## SHORT TASK
Write out the data again from the line with "The image size is (2576, 1430)." through the end, switching "orange" to "green" and leaving everything else unchanged.

## TASK INPUTS
↓

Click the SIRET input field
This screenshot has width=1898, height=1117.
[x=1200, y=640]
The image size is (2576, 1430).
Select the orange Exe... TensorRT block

↑

## WRITTEN RESPONSE
The image size is (2576, 1430).
Select the green Exe... TensorRT block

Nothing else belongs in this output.